New Types of Health Technologies
The COVID-19 pandemic highlighted the versatility and speed of mRNA platforms, which is particularly valuable during pandemics. Ensuring that LICs and MICs can manufacture their own mRNA technologies will be critical. However, since the intellectual property holders for many mRNA production inputs are primarily in HICs, overcoming this barrier will necessitate enhanced agreements for sharing intellectual property and technology transfer.
Financing Innovations
New financing approaches are being used to address the challenging funding environment for global health R&D. For example, the U.S. priority review voucher (PRV) scheme incentivizes developers of new health products for neglected diseases with a tradeable voucher, which grants them priority review for a second product candidate, with the voucher worth around $100 million. This scheme has supported the development of new health tools for global health conditions, and implementing a similar PRV scheme in the European Union may prove beneficial.

Figure 1 summarizes the potential of these innovations to accelerate R&D and lower its costs.
Modeling the Impacts of These Efficiencies
The second study utilized quantitative models to estimate outcomes over a 22-year period, spanning from 2023 to 2044, if key R&D ecosystem innovations were widely adopted. Societal net monetary benefits (NMBs) were one metric used. Calculated as the difference between the economic value of health benefits derived from a successful product launch and the incremental costs linked with developing, launching, and delivering the product to the target population, it provided insight into potential gains.
Currently, there are 1,498 candidate medicines, vaccines, and diagnostics in the product development pipeline for neglected diseases, emerging infectious diseases, and maternal health conditions. Without adopting ecosystem innovations and assuming no replenishment of the current pipeline, investing in R&D to advance the current candidates would yield an estimated 453 product launches between 2023 and 2044. Of these products, 42 would yield positive NMBs.
However, 94 urgently needed products would remain unlaunched, for example, new treatments and diagnostics for maternal iron deficiency anemia and fetal distress, and vaccines against six emerging infectious diseases (EIDs), including Crimean-Congo Hemorrhagic fever, Ebola, Marburg, Nipah, Rift Valley fever, and Zika.
How would this picture change if ecosystem innovations were adopted?

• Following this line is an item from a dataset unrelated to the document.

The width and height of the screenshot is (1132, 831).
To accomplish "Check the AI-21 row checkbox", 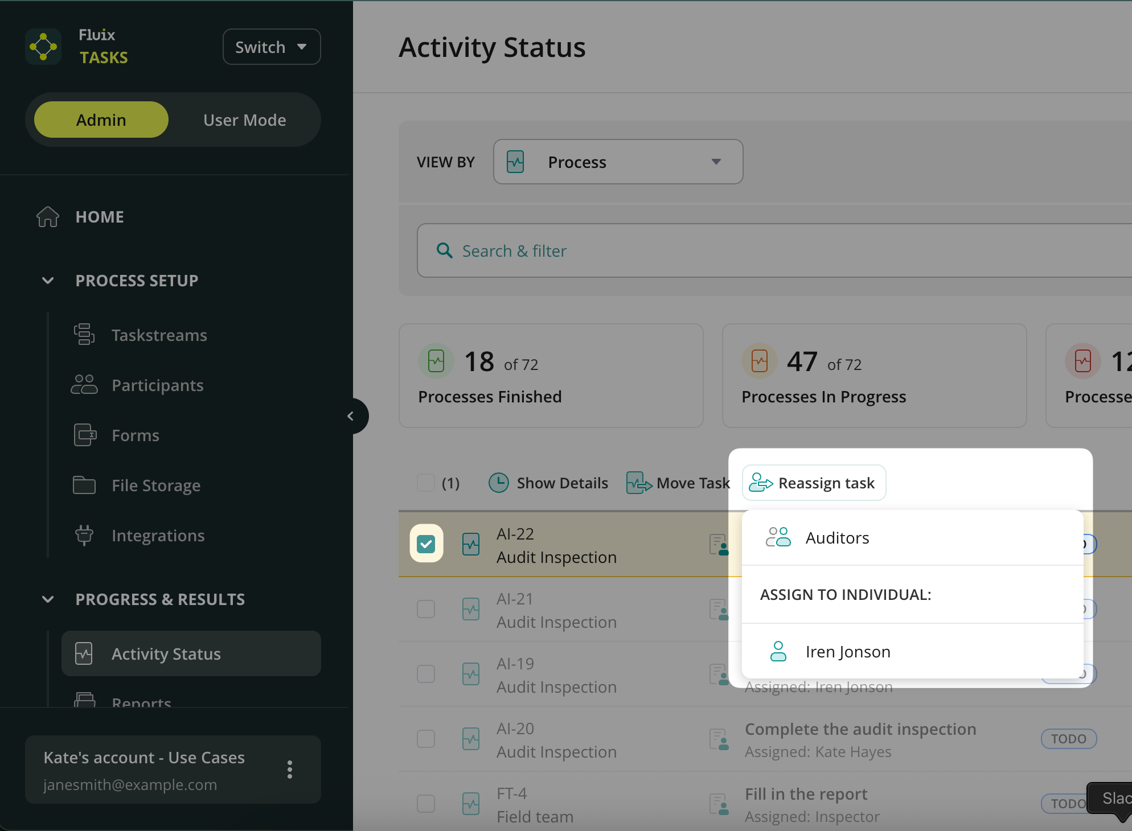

Pooling and coordinating investments could lead to the launches of all 94 needed products, and the number of products yielding positive net monetary benefits would increase from 42 to 106. The incremental annual cost, beyond current R&D spending, would range from $1.4 billion to $7 billion, depending on the complexity of the product candidates. Combining pooled and coordinated investments with AI and smarter clinical trial designs could result in savings exceeding $9 billion and a reduction in the average cost per product launch by up to $100 million. The number of products yielding positive NMBs would increase to 110. Even greater gains would be achieved if market entry was accelerated and production costs were lower; the number of products yielding positive NMBs would increase to 115.

Figure 2. Potential product launches from the current product development pipeline
Note: PRNDs: poverty-related and neglected diseases; EIDs: emerging infectious diseases; MHTs: maternal health technologies. Figure assumes no replenishment and no adoption of ecosystem innovations.
In conclusion, broadly adopting a range of innovations, from AI to smarter product development approaches, could expedite the availability of critical health tools and reduce associated costs. The two new reports suggest that a revolution in global health R&D is potentially underway.